Second, availability plays a key factor in selectivity of the Court. But, availability, that has not been referred to in the Rome Statute, is a matter of policy not law. Indeed, it is a factor in prioritization of cases, but does not have any role in selecting them. The Policy Paper states, there is a Case Selection Document that lists all cases selected on the basis of legal considerations. Availability, however, plays a key role in make a priority among the choices put in the list. In the authorization process, what matters is selection not prioritization. It is the responsibility of the Prosecutor to make a prioritization, given availability of situations and cases. Nonetheless, there is no statutory basis for Judges to review and judge this aspect of selectivity at the Court. As soon as, they are satisfied that a situation falls within the Court’s jurisdiction and is admissible they shall issue an authorization.
It deserves to be mentioned here that what Judges have done in the situation of Afghanistan is an intervention in prosecutorial affairs. As Article 42 of the Statute states: “The Office shall be headed by the Prosecutor. The Prosecutor shall have full authority over the management and administration of the Office, including the staff, facilities and other resources thereof”. The Prosecutor has a budget that should be used for, inter alia, investigation and prosecution. It is her exclusive responsibility and authority to draw up where and when this budget could be used. Contrary to this division of labor, in the authorization decision, Judges state that “pursuing an investigation would inevitably require a significant amount of resources”, and “in light of the limited amount of such resources, this will go to the detriment of other scenarios (be it preliminary examinations, investigations or cases) which appear to have more realistic prospects to lead to trials and thus effectively foster the interests of justice, possibly compromising their chances for success”.
The Chamber’s understanding of victims’ needs is imperfect. The Chamber states that when there would not be any case because of non-feasibility of prosecution, the meaningful participation of victims in the proceedings will never materialize in spite of the investigation having been authorised. In this scenario, according to Judges, “victims’ expectations will not go beyond little more than aspirations”, and “would result in creating frustration and possibly hostility vis-a-vis the Court and therefore negatively impact its very ability to pursue credibly the objectives it was created to serve”. Nonetheless, this belief is not perfect.

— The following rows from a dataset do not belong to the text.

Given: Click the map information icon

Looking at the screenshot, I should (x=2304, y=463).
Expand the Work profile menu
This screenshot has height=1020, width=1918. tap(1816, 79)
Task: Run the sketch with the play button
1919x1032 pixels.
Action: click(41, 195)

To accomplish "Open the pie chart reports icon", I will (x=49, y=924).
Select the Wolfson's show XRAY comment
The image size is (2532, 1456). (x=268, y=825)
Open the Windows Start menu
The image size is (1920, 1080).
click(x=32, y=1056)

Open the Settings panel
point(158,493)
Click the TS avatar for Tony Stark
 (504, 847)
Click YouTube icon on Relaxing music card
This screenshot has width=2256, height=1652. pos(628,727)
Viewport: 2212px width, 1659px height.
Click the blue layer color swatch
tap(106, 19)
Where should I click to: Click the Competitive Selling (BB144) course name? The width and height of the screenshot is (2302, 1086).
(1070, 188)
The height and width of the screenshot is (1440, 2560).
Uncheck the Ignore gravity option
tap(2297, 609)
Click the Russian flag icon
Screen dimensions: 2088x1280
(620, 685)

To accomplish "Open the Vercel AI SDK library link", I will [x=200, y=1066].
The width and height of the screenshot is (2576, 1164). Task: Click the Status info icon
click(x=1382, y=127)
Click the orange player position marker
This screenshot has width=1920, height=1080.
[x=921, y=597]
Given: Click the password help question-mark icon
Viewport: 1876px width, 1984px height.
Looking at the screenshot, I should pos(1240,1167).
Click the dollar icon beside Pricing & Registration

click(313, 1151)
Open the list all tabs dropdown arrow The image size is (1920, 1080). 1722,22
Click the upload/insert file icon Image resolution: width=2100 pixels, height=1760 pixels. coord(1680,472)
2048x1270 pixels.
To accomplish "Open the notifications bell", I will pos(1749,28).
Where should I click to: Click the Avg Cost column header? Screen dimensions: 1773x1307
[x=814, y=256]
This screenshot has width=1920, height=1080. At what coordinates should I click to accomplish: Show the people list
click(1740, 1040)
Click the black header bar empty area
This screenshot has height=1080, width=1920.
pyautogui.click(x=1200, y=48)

It is true that a prosecution without an outcome might disappoint victims, but inactivity of the Court is by far disappointing and devastating. The Court’s credibility, legitimacy and effectiveness should be assessed based on expressivims. The Court functions selectively. Investigation and prosecution at the Court are exemplary. The value of this exemplary operation should be understood by taking into account their expressive function. The Court’s investigation, even without prosecution, at least, gives voice to victims, draw attention to atrocities and record the truth.